A final chapter on vocational marriage considers the kinds of work (and, as a consequence, power) that might be open to women within familiar marriage, picking up on a point made earlier in relation to neighbour marriage that while the role of angelic influencer of the home may be a nice idea, “money and the vote are better” (119). Some writers, such as Oliphant, represent familiar marriage as a means of gaining a vocation, if only in shadow form, such as when a wife writes those speeches that see her husband through a career in Parliament, as for Phoebe Marks. In terms of historical precedent, however, Schaffer explains that the rhetoric and legal reforms surrounding women and work in the nineteenth century were geared towards procuring an income for single women rather than occupying or empowering the married. Consequently, the closing section of the book (only a few short paragraphs at the end of this chapter) feels rather abrupt given the stumbling blocks that arise with the issue of Victorian women and work, though Schaffer’s conclusions are clearly articulated throughout earlier chapters.

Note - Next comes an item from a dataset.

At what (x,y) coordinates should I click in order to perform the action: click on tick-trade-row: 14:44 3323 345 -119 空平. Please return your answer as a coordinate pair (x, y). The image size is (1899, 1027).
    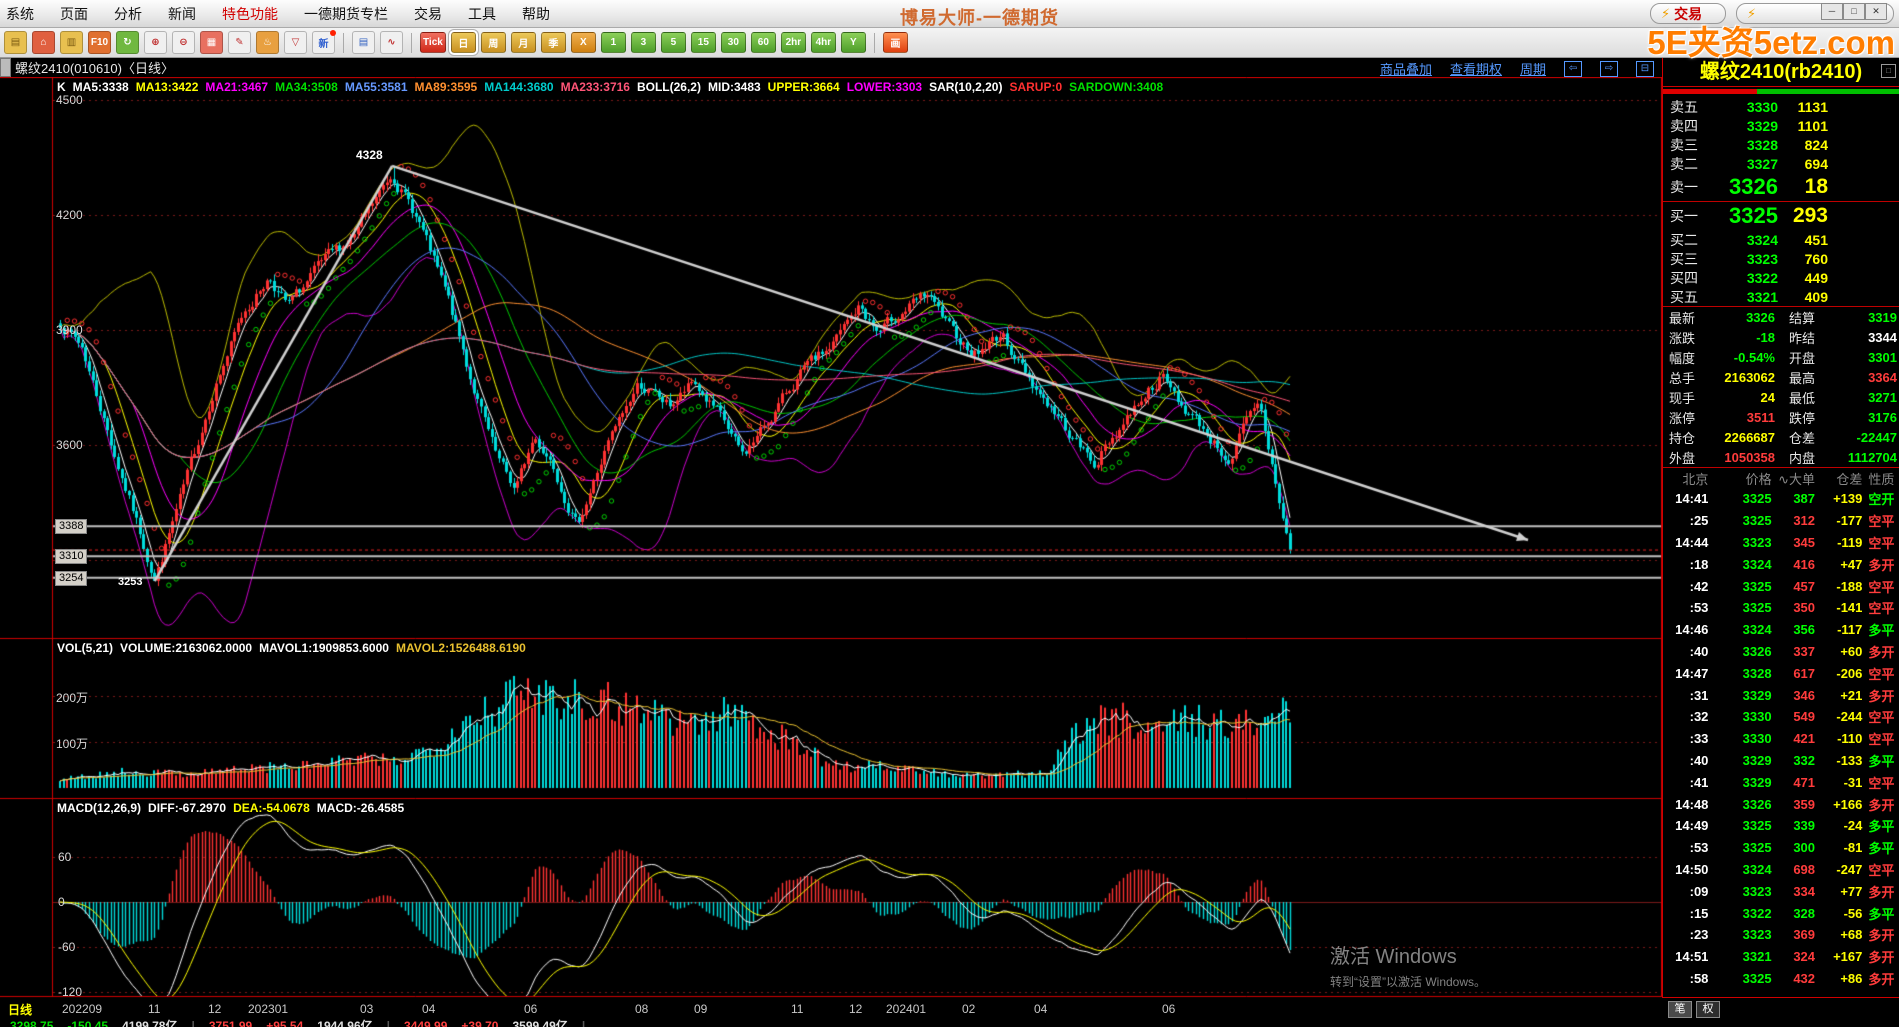
    Looking at the image, I should click on (1785, 542).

Romance’s Rival is brilliantly written and includes some fascinating cross-disciplinary sections, for instance, disability marriage in relation to “Ethics of Care”, and “Inventing Primitive Marriage: The Anthropological Anti-Novel” which investigates the emergence of the taboo surrounding cousin marriage. The range and detail of the book is impressive, as it goes into depth on some under-studied authors and texts (e.g. Anthony Trollope’s Can You Forgive Her? and Charlotte Yonge’s The Clever Woman of the Family) and offers new, rich readings of canonical texts as well (e.g. Emily Brontë’s Wuthering Heights and George Eliot’s Middlemarch). While the work of Wilkie Collins barely features—The Law and the Lady’s Miserrimus Dexter is briefly mentioned in relation to the role of disabled characters in social networks—Schaffer’s insistence on the prevalence of familiar marriage in Victorian fiction certainly rings true for his novels; the cousin marriage of Franklin Blake and Rachel Verinder in The Moonstone, the engagement of neighbours Frank Clare and Magdalen Vanstone in No Name, and the affectionate care of Valentine Blyth for his disabled wife, Lavinia, in Hide and Seek, to name a few. Given the importance of these partnerships and the wider concerns they raise, Romance’s Rival will be of great use to Collins scholars with interests in marriage and the family, women and gender, romance plots, middle-class culture and disability studies.